SOURCE
Limited budget, limited staff and thousands of security vulnerabilities and risks — sound familiar? It’s the life of a CISO, or really any manager running a security team. So how do you know what to fix and in what sequence?

The answer is embodied in a single word: context. If you have a vulnerability and want to know what to do about it, the first questions to ask are all about context. How severe is it? Where is it? What’s the risk if it is exploited?

More Than You Can Handle

Every organization has vulnerabilities — hundreds or even thousands of them — and you will never be able to fix every one. That’s what makes vulnerability management difficult. But the task is not insurmountable; one good place to start is with a vulnerability scanner.

Traditional scanners, however, only have vulnerability as a context and do not have a complete view of vulnerabilities across your enterprise. They frequently don’t take into account database or application vulnerabilities into account. They can’t see what’s been patched and what hasn’t.

There also isn’t sufficient integration with other security technologies to help you assess risk and understand vulnerabilities within the context of intrusion prevention system (IPS) logs, event data, flow data and more. The scanners don’t take into account configuration or policy data from firewalls, routers and IPS systems that would add additional context around the paths to these vulnerabilities.

What if you identify a high-severity vulnerability in one place and a medium-severity vulnerability in another? Without context, you might fix the high-severity vulnerability first. But what if you knew that your firewall or IPS already blocked exploitation of that high-severity vulnerability and an attack was underway targeting that exposed, medium-severity vulnerability? What would you do then?

How IBM Security Intelligence and Analytics Can Help

IBM Security has taken a much broader approach to the vulnerability and risk management challenge — one where context is king.

First, by integrating with application and database security portfolios, IBM expands the amount of vulnerability data that is available for analysis.

Second, vulnerability management is embedded within the IBM QRadar Security Intelligence Platform, which includes both vulnerability and risk management, and adds context to security events and network flows each day through the application of advanced analytics, rules and data correlation.

PROBLEM TO WORK ON
Echo the passage of the vulnerability management text that begins with the words containing "More Than You" and ends with "and what hasn’t.", word for word. The material that comes next is from a different source than the text above.

DATA PROVIDED
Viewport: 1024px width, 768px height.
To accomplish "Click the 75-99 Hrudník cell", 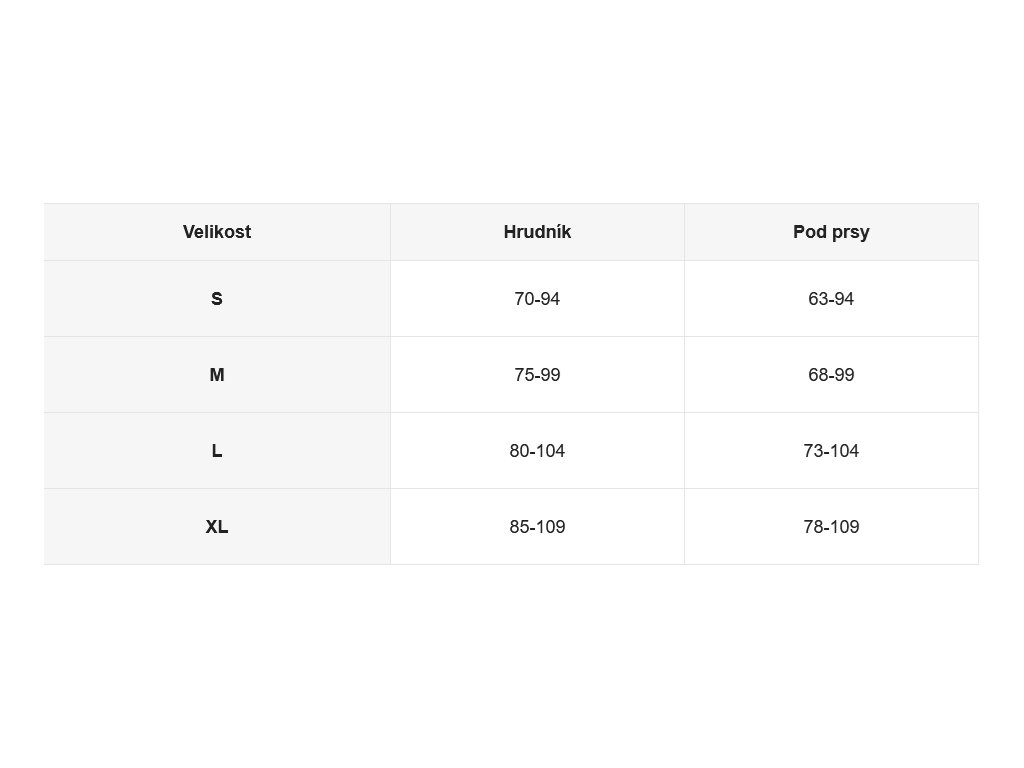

CORRECT RESULT
More Than You Can Handle

Every organization has vulnerabilities — hundreds or even thousands of them — and you will never be able to fix every one. That’s what makes vulnerability management difficult. But the task is not insurmountable; one good place to start is with a vulnerability scanner.

Traditional scanners, however, only have vulnerability as a context and do not have a complete view of vulnerabilities across your enterprise. They frequently don’t take into account database or application vulnerabilities into account. They can’t see what’s been patched and what hasn’t.